Accelerated Drug Discovery: From FASTA Files to GenAI Insights on Databricks

Drug development is extremely slow and expensive. The average research and development (R&D) lifecycle lasts 10–15 years, with a significant portion of candidates failing during clinical trials. A major hurdle has been identifying the correct protein targets early in the process.

Proteins are the “functioning molecules” of living organisms – they catalyze reactions, transport molecules and serve as targets for most modern drugs. The ability to rapidly classify proteins, understand their properties, and identify less-researched candidates could dramatically accelerate the discovery process (e.g. Wozniak et al., 2024, nature chemical biology).

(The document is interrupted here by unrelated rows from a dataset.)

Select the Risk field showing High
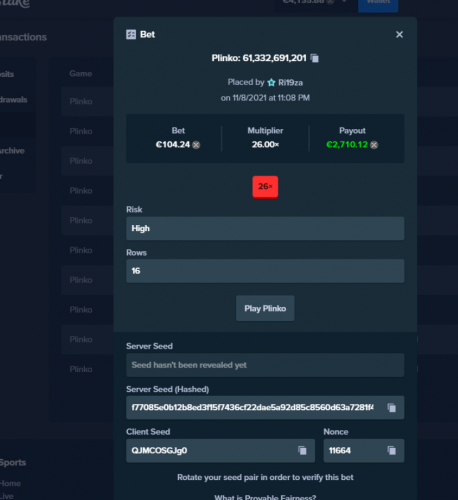The height and width of the screenshot is (500, 458). coord(265,228)
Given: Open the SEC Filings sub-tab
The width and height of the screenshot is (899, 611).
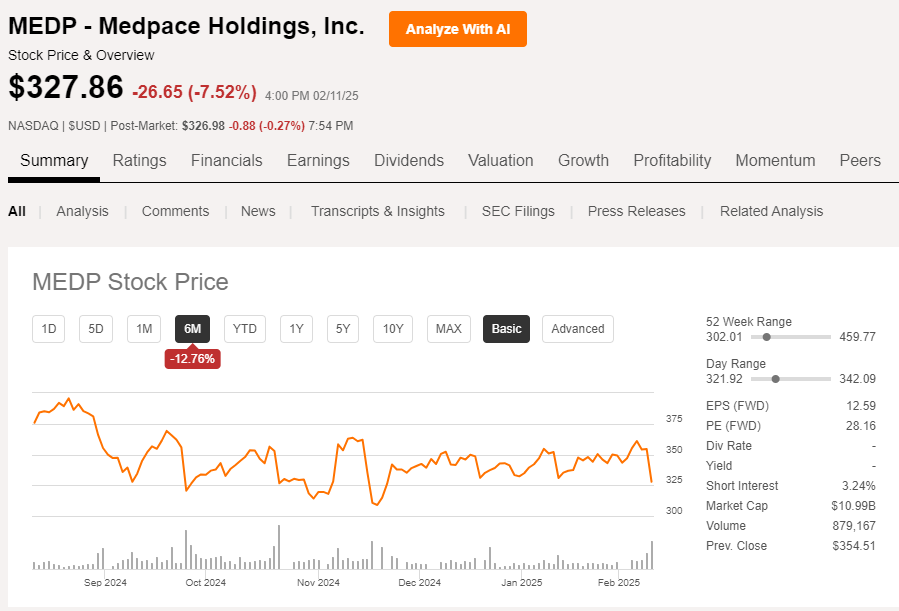Looking at the screenshot, I should [x=518, y=211].
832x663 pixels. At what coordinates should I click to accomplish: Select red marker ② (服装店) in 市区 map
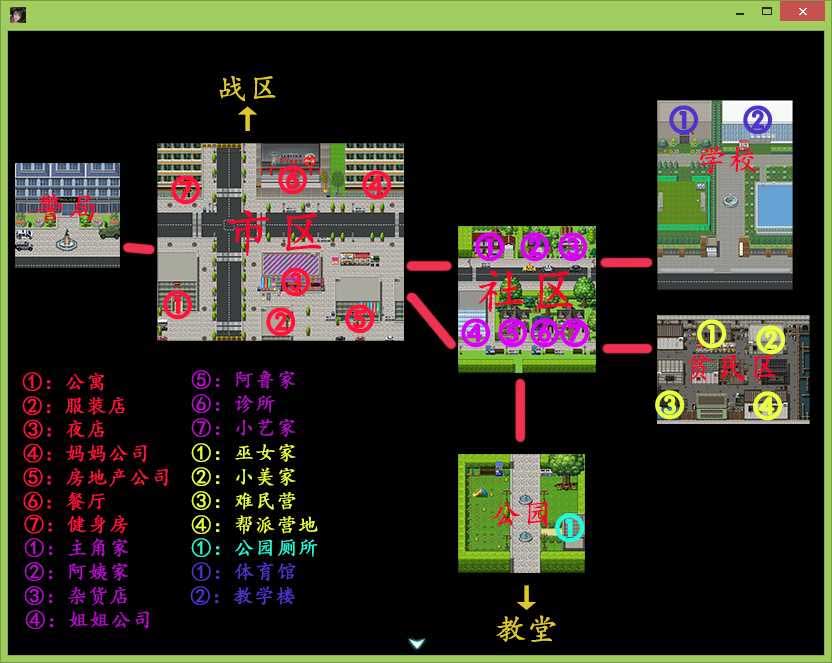pyautogui.click(x=281, y=321)
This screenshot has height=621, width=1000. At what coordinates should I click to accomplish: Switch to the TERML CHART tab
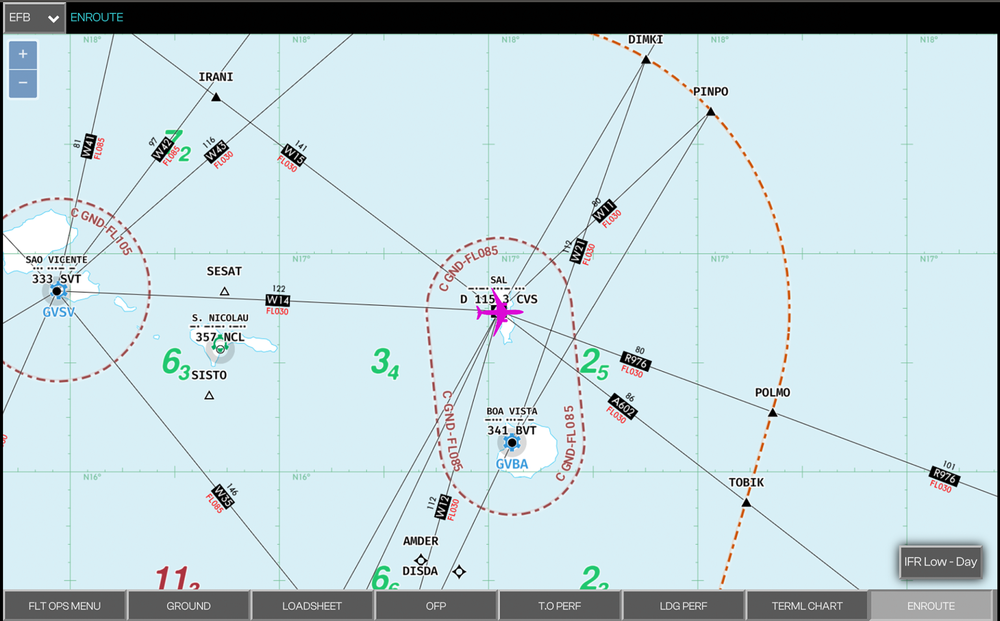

This is where the convergence of data engineering, machine learning (ML) and generative AI becomes transformative. In fact, you can build this entire pipeline on a single platform – the Databricks Data Intelligence Platform.

what are we building

Our AI-Powered Drug Discovery Solutions Accelerator Demonstrates end-to-end workflow through four key processes:

Data Ingestion and Processing: Over 500,000 protein sequences are captured and processed Uniprot.
AI-powered classification: A transformer model is used to classify these proteins as water soluble or membrane transport.
Insight Generation: Protein data is rich with LLM-generated research insights.
Natural Language Exploration: All processed and enriched data is made accessible through AI-enabled dashboards and environments that support natural language queries.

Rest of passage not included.